What is driving this post is the question of what makes a language "best." For instance, the primary tenant driving Paul's development is code size:
...making programs short is what high level languages are for. It may not be 100% accurate to say the power of a programming language is in inverse proportion to the length of programs written in it, but it's damned close.

I wholeheartedly agree that brevity is an important aspect of high level programming languages. I've switched from Java to Python in the majority of my work for exactly that reason. However, I do not think that the primary aspect of importance is brevity. In fact, I would go so far as to say that there is no primary driver of a good language.

So what would my idea language look like? Like I said, brevity is important, but just as important is self-documentation. With those two items, you have a very good start to a language. However, those are not the only important aspects, in my mind. Added to brevity and self-documentation are clear flow control, a strong set of built-in libraries, and an emphasis in simplicity. In the end, what I'm looking for is an efficient language.

There is no doubt there is a relationship between code size, program grok-ability, and development speed. Code that is too long requires too many page faults to understand. Development speed is similarly related, where longer code has more constructs that need to be developed, tested, and debugged. Quite literally, the more you can do with a single line of code, the less opportunity you have to introduce a problem.

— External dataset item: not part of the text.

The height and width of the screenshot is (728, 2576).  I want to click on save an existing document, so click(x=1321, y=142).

But can that go too far? For example, can you say that code that is too short slows down development? Can you put too much on a single line of code? At some point, I think the answer is 'yes'. At some point, code reaches a sufficiently dense size that it requires multiple mental translation phases to expand to a reasonable vocabulary, and therefore reasonable understanding. The litmus test there is "Do I think I need to comment this code to understand WHAT it is doing?" (as opposed to WHY it is doing it, which may be valid in any case). This is very hard to measure because the line of "too short" is going to vary significantly by developer and experience with a particular language, but I do firmly believe it is there. Furthermore, for code that somebody else will have to read (including yourself in the future), if you pass that point, you are going to pay a penalty in the future.

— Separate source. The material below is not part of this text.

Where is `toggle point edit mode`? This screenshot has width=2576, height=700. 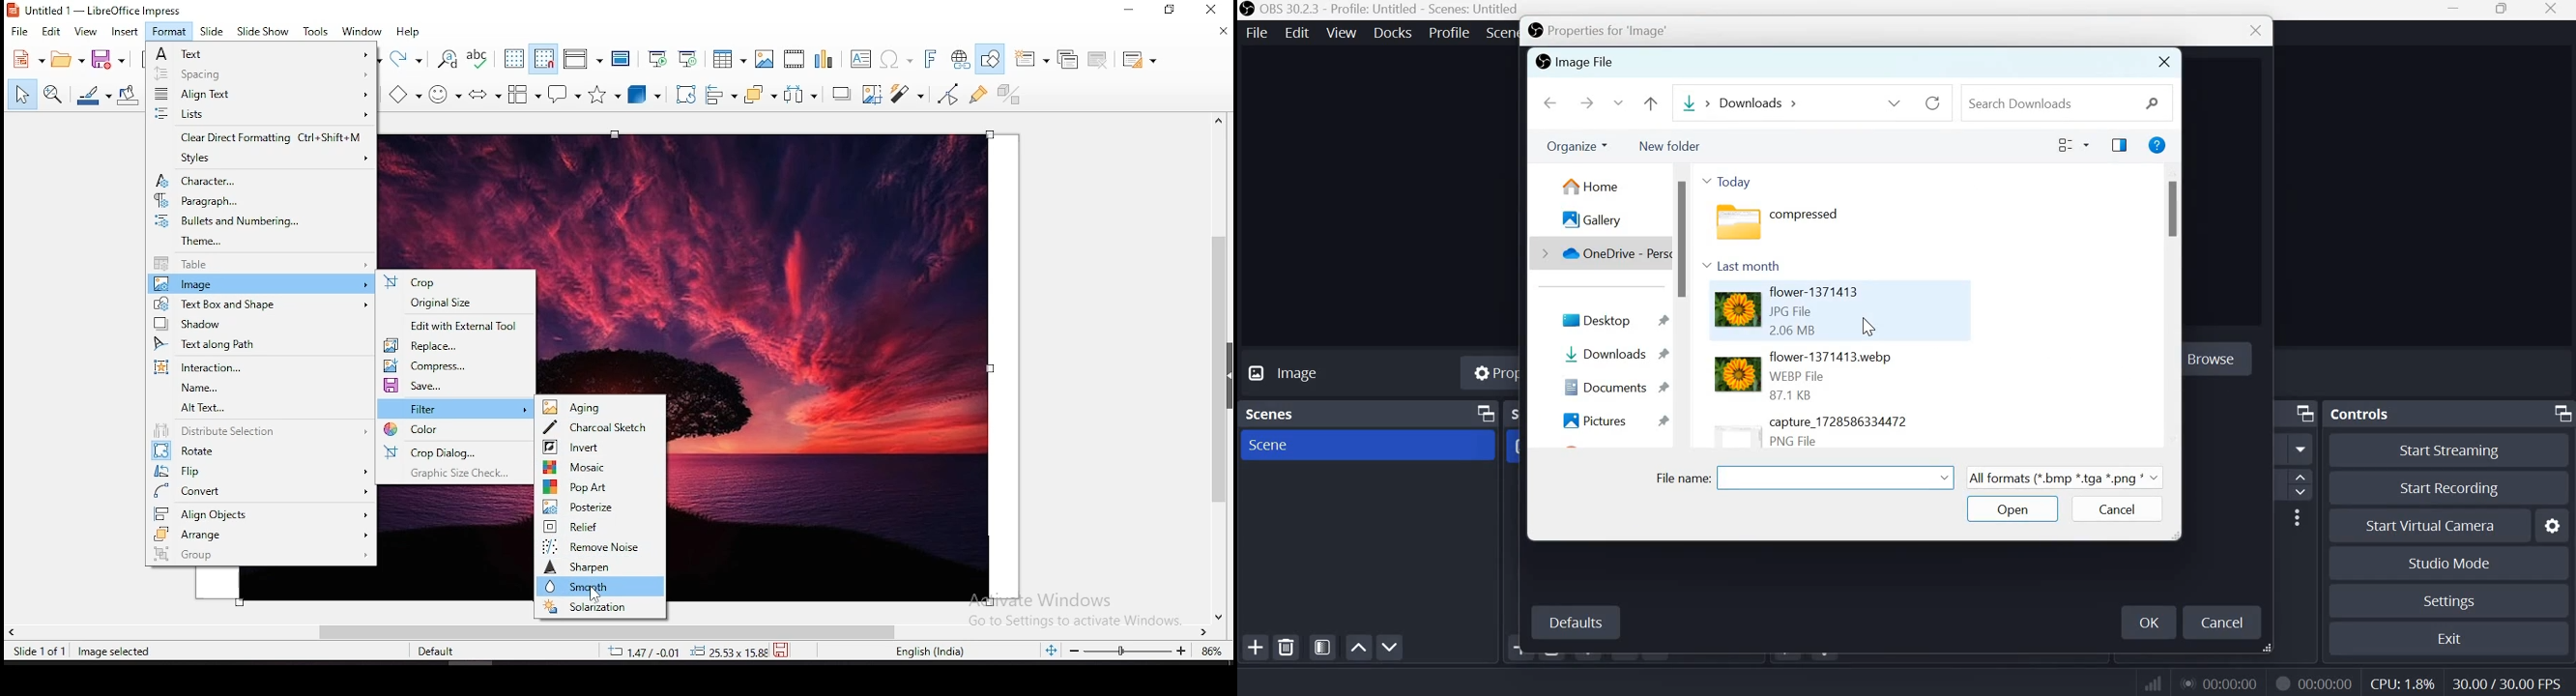 toggle point edit mode is located at coordinates (947, 94).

So, regarding brevity, the ideal code length is the point where grok-ability and development speed curves have the most area under them. Java, in my opinion, is high on grok-ability but very low on development speed. Perl is low on grok-ability but high on development speed. Python has come in just right, for me. My short experience with Ruby and Groovy seem to put them in that category as well. Your mileage may vary.

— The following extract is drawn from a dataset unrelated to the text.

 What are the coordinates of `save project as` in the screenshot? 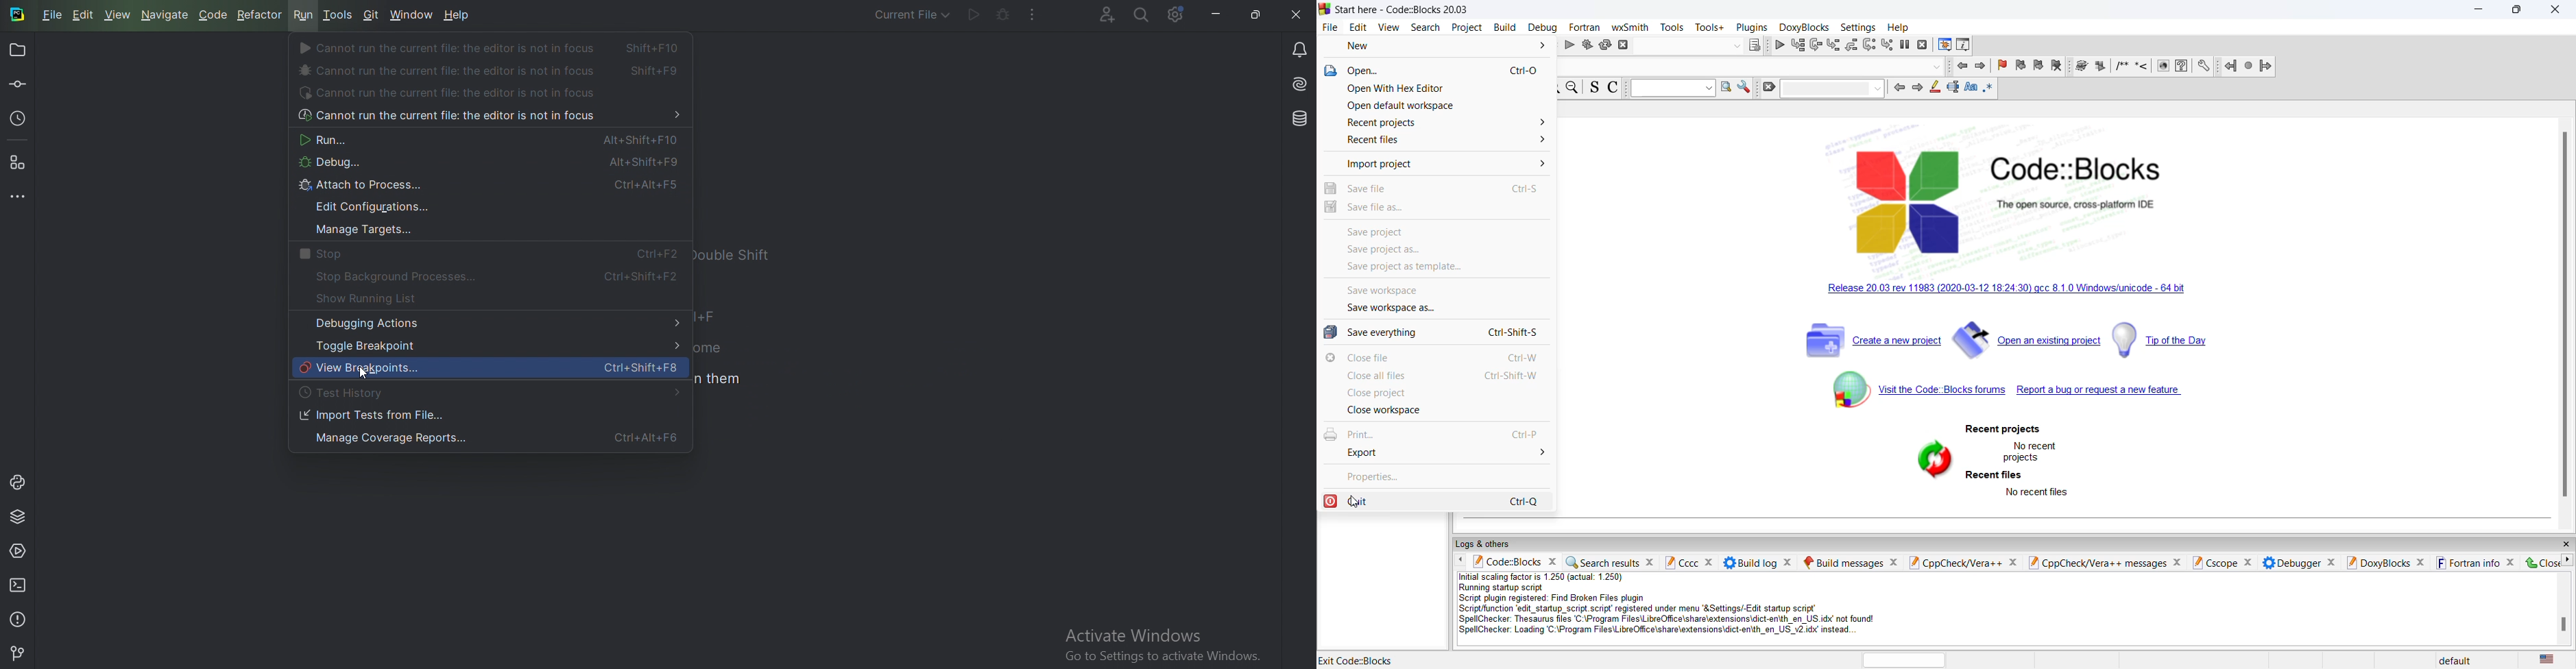 It's located at (1433, 249).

Grok-ability brings up an important point, which is self-documentation. To what level does a language encourage self-documentation. If a language requires constant commenting or some other form of context switch to understand it, then it is probably not a highly efficient language. This, of course, is also impacted by one's knowledge of said language: the more you know the language, the easier it is to understand the language, the more self-documenting it is. This is most important in the context of interacting with others' code.

An interesting challenge with self-documentation is understanding all of the ways code flows through the system. Branches, loops, goto's, breaks, labeled breaks, exceptions, come from's, alter, signals, continuations, function calls and undoubtedly others that I've never heard of, all increase the difficulty in understanding what the code does. Obviously branching and loops are necessary, but at some point, the complexity of it all might just overwhelm. As an example, a great many people consider exceptions to be evil. I'm not one of those, but a language ought to understand the implications of its flow control on the people who are both writing and reading the code.

If brevity was everything that mattered, APL would have a much larger mind-share than it does. Included above are some of the things I think are important, but they are not all of them. As you go through your process of choosing a language, make sure that you understand your needs. And, if Arc is the right one for you, happy trails for you.